Our study has some strengths. First, compared with previous studies that simply used the time of NPI introduction as a surrogate for the effect of the NPI, we used a more reliable, detailed, and comprehensive NPI database, which allowed us to quantify different levels of each NPI. Second, most previous studies [6, 8,9,10] simply investigated one country or region, whereas we, for the first time, included and compared the effects of various NPIs on influenza transmission across 33 countries in the Northern Hemisphere. Third, previous studies [5, 18, 19] evaluating the effectiveness of NPIs at suppressing COVID-19 spread lacked accurate case data, because at the time, COVID-19 was an emerging infectious disease and detection kits with high sensitivity and specificity were lacking. Importantly, the testing rate is very likely to be influenced by the intensity of testing policies, which vary by country. In comparison, the well-established influenza surveillance system used in this study (i.e., the GISRS) has consistently and reliably monitored influenza activity since 1952 [30]. Finally, we used a machine learning model and an explainable machine learning method to capture the complex relationship between the intensity of the NPIs and the influenza suppression index. Hence, we were able to obtain a range of more detailed and informative results.

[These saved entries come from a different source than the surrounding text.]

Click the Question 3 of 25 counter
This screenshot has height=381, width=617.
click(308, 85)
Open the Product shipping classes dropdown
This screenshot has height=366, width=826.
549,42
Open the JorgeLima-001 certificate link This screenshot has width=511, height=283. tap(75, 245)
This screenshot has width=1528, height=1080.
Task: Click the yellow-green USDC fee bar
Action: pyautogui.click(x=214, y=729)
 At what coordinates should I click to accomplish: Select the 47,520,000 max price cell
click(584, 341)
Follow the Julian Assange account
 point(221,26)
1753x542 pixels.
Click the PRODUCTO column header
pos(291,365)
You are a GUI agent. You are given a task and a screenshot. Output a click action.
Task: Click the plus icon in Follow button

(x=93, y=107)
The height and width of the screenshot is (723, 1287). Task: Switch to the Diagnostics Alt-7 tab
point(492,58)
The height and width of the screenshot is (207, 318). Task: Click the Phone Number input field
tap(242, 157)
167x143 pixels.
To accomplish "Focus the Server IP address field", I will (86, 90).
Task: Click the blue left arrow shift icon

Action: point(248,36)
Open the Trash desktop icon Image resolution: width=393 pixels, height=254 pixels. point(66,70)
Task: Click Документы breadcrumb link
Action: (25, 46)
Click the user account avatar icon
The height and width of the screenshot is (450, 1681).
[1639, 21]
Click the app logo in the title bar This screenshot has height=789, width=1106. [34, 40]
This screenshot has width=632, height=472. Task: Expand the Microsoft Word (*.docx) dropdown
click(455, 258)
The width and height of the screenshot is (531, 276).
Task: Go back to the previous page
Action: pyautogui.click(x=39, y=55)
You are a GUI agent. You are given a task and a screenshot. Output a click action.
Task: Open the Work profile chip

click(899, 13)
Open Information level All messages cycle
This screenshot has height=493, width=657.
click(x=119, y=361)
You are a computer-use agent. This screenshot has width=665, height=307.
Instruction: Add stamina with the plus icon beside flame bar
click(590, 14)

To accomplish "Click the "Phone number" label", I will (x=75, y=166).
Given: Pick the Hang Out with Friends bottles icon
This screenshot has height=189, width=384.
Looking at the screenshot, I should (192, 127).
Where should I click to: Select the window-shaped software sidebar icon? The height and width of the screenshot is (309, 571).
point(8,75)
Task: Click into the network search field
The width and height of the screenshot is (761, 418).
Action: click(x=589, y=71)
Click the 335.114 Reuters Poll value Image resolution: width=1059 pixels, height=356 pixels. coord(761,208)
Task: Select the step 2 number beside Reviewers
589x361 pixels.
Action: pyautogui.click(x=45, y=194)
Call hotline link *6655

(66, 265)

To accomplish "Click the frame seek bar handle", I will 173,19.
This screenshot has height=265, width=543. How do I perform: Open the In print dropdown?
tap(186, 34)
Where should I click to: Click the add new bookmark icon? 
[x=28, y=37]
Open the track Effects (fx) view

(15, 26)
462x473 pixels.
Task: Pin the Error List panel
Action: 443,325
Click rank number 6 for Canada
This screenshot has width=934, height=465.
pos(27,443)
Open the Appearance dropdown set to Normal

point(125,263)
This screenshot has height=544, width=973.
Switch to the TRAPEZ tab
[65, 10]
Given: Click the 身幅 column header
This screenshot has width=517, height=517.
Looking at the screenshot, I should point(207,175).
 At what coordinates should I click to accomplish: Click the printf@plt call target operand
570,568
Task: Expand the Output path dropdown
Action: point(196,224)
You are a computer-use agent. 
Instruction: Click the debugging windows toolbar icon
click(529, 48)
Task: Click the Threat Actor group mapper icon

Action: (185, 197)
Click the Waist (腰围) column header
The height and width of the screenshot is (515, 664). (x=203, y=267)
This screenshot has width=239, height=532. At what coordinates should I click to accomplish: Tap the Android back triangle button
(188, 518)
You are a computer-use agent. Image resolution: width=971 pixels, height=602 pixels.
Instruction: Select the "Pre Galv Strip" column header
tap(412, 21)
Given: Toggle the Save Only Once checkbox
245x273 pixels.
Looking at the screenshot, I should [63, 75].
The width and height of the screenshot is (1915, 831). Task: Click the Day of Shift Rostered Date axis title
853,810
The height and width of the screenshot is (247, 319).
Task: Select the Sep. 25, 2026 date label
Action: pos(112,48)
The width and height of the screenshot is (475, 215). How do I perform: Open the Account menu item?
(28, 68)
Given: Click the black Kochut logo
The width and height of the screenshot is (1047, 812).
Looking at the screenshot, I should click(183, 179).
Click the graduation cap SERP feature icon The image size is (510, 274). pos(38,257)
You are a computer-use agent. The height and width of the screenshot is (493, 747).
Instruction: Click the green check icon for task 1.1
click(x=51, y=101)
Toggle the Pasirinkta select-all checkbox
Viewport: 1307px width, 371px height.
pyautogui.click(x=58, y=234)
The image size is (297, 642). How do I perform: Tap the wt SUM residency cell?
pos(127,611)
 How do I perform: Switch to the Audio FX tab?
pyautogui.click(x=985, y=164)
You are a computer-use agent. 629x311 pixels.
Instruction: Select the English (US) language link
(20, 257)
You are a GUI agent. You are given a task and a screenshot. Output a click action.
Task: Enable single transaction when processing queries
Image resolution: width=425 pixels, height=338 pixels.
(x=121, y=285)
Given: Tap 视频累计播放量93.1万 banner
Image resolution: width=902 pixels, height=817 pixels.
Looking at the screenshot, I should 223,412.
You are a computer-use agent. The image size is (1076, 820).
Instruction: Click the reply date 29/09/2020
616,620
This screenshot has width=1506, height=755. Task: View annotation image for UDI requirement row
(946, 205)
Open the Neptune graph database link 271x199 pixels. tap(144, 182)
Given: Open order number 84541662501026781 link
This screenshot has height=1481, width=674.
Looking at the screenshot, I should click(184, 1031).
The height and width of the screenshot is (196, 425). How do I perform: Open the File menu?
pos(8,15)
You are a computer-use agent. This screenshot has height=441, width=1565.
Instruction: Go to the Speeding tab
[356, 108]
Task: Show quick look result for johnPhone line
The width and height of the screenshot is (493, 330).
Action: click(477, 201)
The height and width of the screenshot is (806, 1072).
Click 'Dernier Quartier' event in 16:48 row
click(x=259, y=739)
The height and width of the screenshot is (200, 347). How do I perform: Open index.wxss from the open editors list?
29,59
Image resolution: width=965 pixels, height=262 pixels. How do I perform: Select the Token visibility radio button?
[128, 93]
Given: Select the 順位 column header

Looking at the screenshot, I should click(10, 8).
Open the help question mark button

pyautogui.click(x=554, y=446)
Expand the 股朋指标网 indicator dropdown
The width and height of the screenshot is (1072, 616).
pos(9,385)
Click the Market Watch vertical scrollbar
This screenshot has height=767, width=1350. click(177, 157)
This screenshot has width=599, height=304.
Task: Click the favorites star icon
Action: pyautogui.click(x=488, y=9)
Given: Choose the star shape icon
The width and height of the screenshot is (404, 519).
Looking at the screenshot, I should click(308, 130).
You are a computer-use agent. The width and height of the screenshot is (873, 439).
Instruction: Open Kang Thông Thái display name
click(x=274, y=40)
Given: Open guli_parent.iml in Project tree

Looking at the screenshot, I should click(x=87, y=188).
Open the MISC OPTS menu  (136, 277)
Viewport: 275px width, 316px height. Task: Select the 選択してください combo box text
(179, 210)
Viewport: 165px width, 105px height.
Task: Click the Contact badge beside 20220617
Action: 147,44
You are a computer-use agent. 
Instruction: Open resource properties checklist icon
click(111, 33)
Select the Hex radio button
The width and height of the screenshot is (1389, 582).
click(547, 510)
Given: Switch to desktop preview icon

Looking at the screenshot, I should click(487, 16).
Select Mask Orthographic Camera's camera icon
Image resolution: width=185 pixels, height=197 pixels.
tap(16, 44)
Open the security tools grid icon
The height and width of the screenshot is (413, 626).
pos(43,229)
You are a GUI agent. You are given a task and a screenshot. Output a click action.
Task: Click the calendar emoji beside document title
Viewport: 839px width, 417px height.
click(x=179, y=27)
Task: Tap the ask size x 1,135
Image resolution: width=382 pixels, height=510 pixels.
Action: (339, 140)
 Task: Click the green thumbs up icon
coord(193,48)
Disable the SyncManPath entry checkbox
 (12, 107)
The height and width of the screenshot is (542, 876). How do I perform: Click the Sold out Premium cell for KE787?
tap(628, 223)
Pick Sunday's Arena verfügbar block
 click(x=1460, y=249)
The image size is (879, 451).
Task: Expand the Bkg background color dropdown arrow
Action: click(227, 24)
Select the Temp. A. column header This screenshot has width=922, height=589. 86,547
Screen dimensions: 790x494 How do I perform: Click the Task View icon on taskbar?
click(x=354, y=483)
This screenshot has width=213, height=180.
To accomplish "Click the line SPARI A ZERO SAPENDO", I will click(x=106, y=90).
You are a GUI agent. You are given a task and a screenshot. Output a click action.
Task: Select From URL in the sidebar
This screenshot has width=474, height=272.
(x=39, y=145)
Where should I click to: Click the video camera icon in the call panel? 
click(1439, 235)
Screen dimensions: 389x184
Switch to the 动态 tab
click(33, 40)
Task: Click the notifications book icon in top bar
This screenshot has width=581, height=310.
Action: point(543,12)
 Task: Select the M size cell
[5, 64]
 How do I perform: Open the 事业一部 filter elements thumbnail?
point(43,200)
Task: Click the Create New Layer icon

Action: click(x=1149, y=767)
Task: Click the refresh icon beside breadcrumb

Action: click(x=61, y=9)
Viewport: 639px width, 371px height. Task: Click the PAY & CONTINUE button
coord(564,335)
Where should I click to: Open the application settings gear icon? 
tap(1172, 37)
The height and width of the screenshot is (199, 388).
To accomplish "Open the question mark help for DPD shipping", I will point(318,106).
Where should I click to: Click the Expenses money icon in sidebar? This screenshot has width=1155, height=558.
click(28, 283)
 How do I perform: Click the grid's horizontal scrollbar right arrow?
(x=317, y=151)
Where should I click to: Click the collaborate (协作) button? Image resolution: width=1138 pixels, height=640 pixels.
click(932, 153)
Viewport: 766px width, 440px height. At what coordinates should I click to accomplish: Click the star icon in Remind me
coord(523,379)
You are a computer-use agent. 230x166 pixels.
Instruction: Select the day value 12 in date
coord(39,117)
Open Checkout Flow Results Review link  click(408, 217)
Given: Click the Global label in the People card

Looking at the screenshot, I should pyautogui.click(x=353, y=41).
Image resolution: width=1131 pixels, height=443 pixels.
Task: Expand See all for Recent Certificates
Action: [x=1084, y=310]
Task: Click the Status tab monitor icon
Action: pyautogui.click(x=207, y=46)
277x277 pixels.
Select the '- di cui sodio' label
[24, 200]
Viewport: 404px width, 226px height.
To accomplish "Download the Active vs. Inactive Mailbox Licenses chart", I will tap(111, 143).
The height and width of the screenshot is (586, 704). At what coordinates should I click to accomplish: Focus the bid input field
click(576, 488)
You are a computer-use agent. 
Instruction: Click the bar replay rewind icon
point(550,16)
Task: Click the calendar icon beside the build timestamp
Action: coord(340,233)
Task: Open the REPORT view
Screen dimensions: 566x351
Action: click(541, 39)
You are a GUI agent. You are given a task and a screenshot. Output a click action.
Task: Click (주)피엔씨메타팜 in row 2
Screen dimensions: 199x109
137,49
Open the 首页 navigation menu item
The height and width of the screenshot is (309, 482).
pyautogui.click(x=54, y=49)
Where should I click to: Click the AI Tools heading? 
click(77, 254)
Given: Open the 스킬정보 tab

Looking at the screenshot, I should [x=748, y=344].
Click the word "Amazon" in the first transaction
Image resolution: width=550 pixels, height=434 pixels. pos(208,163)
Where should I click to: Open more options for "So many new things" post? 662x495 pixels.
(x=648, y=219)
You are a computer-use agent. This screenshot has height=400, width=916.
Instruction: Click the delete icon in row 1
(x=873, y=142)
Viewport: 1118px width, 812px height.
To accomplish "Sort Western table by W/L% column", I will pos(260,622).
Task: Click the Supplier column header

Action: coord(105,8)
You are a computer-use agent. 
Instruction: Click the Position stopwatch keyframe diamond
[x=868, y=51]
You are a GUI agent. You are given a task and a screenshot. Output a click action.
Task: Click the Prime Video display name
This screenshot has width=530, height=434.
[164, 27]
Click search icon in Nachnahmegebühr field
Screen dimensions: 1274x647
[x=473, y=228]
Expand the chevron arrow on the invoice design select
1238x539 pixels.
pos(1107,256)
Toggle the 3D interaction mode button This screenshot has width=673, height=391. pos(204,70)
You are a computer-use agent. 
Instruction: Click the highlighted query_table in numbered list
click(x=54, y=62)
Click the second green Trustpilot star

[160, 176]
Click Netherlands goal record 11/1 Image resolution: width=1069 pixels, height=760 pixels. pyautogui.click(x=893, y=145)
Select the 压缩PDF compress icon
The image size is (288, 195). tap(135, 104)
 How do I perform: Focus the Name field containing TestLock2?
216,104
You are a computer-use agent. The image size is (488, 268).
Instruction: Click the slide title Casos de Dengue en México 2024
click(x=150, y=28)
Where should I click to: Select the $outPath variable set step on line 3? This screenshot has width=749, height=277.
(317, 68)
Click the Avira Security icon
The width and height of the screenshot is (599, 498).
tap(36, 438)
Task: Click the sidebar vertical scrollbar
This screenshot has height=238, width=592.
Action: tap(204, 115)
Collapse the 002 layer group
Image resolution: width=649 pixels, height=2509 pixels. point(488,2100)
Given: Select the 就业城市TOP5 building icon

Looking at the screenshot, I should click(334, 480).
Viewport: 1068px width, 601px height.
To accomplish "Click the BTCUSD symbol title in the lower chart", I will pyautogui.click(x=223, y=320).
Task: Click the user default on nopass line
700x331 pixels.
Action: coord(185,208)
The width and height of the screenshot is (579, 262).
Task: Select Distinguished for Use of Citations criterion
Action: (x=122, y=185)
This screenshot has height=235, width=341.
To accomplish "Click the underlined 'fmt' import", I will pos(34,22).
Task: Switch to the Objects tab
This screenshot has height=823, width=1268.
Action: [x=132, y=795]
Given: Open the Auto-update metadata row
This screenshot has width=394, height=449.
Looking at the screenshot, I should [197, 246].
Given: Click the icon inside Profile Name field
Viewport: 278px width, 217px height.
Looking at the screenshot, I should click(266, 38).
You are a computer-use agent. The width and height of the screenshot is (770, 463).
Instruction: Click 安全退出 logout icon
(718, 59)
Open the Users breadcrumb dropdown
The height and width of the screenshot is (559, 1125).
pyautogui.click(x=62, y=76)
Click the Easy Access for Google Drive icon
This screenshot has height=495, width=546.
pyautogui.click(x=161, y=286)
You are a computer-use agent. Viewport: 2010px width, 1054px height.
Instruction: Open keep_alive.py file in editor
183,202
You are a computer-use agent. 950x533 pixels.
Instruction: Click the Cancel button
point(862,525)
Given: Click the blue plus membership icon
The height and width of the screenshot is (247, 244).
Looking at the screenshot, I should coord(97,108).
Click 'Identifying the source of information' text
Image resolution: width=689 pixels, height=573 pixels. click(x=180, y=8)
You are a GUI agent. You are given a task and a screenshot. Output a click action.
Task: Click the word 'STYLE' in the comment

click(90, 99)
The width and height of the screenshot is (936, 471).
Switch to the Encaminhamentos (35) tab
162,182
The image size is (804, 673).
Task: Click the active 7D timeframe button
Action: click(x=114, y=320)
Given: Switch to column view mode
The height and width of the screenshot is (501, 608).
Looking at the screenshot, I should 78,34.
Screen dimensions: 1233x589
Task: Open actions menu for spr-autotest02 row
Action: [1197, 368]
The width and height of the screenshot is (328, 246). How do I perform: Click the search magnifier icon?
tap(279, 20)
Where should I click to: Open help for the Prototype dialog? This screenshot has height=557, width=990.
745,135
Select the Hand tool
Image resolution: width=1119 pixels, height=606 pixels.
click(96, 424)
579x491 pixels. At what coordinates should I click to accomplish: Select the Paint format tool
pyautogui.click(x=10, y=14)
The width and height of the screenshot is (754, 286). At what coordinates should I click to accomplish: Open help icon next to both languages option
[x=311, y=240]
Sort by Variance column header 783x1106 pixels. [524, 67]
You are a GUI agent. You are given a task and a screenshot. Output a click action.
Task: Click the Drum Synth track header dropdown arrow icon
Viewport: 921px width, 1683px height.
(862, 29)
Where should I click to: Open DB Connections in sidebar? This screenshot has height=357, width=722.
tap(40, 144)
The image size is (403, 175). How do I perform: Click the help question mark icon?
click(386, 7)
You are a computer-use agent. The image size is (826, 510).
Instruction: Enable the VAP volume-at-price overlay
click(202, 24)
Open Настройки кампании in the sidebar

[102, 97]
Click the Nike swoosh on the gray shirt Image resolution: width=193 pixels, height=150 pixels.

Nevertheless, our study has several limitations. First, due to the lack of influenza incidence data in our dataset, we used the influenza positivity rate to approximate actual influenza activity. Although previous studies [31, 32] have used the influenza positivity rate or the multiple influenza-like illness rate to approximate the incidence of influenza, the majority of countries (20/33, 60.6%) in our dataset did not report the influenza-like illness rate. Second, the influenza positivity rate may have been underestimated, because in the context of the COVID-19 pandemic, the health-seeking behavior of influenza patients may have been reduced and medical resources tended to be inadequate. Nevertheless, the number of specimens tested in 2020 was similar to the number tested in the previous year (1,701,758 vs. 1,675,945, respectively) [33]. Third, the 95% confidence intervals of the Spearman’s correlation coefficients of the NPIs with different lag times overlapped (Additional file 2: Table S4). These results may partly be explained by the fact that the lag times of individual NPIs may not be a definite integer number of days, and some NPIs may, in reality, start to have an effect after 84 h (3.5 days). However, since the minimum unit of time for our NPI data was 1 day, it was not possible to specify a smaller unit of time, which may have affected the accuracy of the lag time analysis. In addition, it is possible that the efficiency of different governments at implementing NPIs and the degree of cooperation of the public may have also affected the speed of NPI implementation. Therefore, the number of lag days for the 33 countries included in our analysis may not have been accurate. In summary, we were only able to choose one approximate value that was as close to the true number of lag days as possible. Finally, we used an ecological study design, and therefore, the effectiveness of the NPIs may have been influenced by a range of uncontrolled confounding factors specific to the country in which the NPIs were implemented. These confounding factors may have included the country’s demographic structure and climate and the presence of other NPIs. Due to the same reason, we were unable to adjust for the specific implementation details of each NPI, which may have varied by country. Therefore, the results for interactions between NPIs should be interpreted carefully.